--- Alıntı metin ---
————————

Site icon Alomaliye.com Güncel Mevzuat, Muhasebe, Ekonomi, Vergi, SGK Haberleri

Yargıtay 9. Hukuk Dairesi Kararı E. 2011/35264 – İş Sözleşmesinin Haksız Feshi

İş Sözleşmesinin Haksız Feshi

Yargıtay 9. Hukuk Dairesi Kararı E. 2011/35264

T.C.

YARGITAY

9.HUKUK DAİRESİ

Esas No: 2011/35264

Karar No: 2012/6759

Tarih: 05.03.2012

Özet: İş Sözleşmesinin Haksız Feshi

Fesih, sürekli bir sözleşme ilişkisini geleceğe etkili olarak yenilik doğurucu bir irade beyanı ve tek taraflı varması gerekli bir hukuki tasarruf işlemidir. Fesih beyanı karşı tarafa ulaştığında sonuçlarını doğurur ve bundan sonra fesih iradesini açıklayan tarafın tek taraflı hukuki işlemlerinin sonuca etkisi yoktur.

DAVA :Davacı vekili, davacı işçinin iş sözleşmesinin haksız feshedildiğini, işçilik alacaklarının ödenmediğini belirterek, kıdem ve ihbar tazminatı ile ücret, yıllık ücretli izin, fazla mesai ve tatil çalışmaları karşılığı ücret ve asgari geçim indirimi alacaklarının davalı işverenden tahsiline karar verilmesini talep etmiştir.

Mahkemece, davanın kısmen kabulüne karar verilmiştir.

————————

--- Kısa alıştırma ---
Haksız fesihle ilgili Yargıtay kararına göre mahkeme davada nasıl bir karar vermiştir?

--- Gösterilen veriler ---
————————

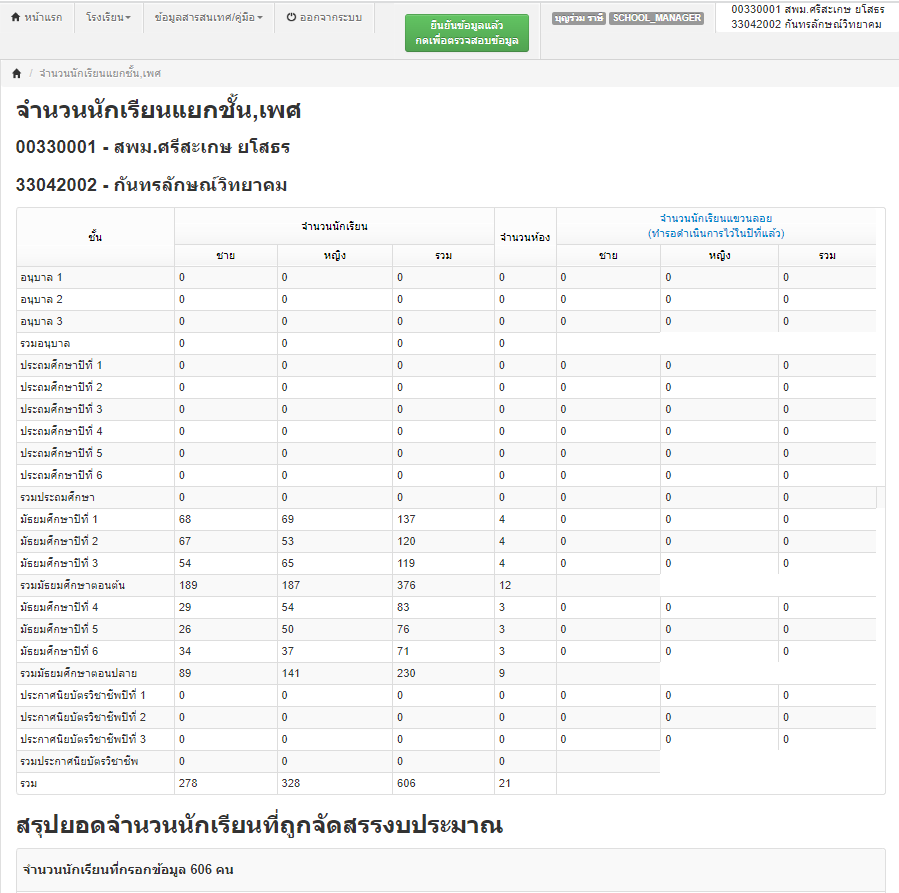
Task: Click the ชั้น column header
Action: [x=95, y=237]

————————

--- Yazılı yanıt ---
Mahkeme, davanın kısmen kabulüne karar vermiştir.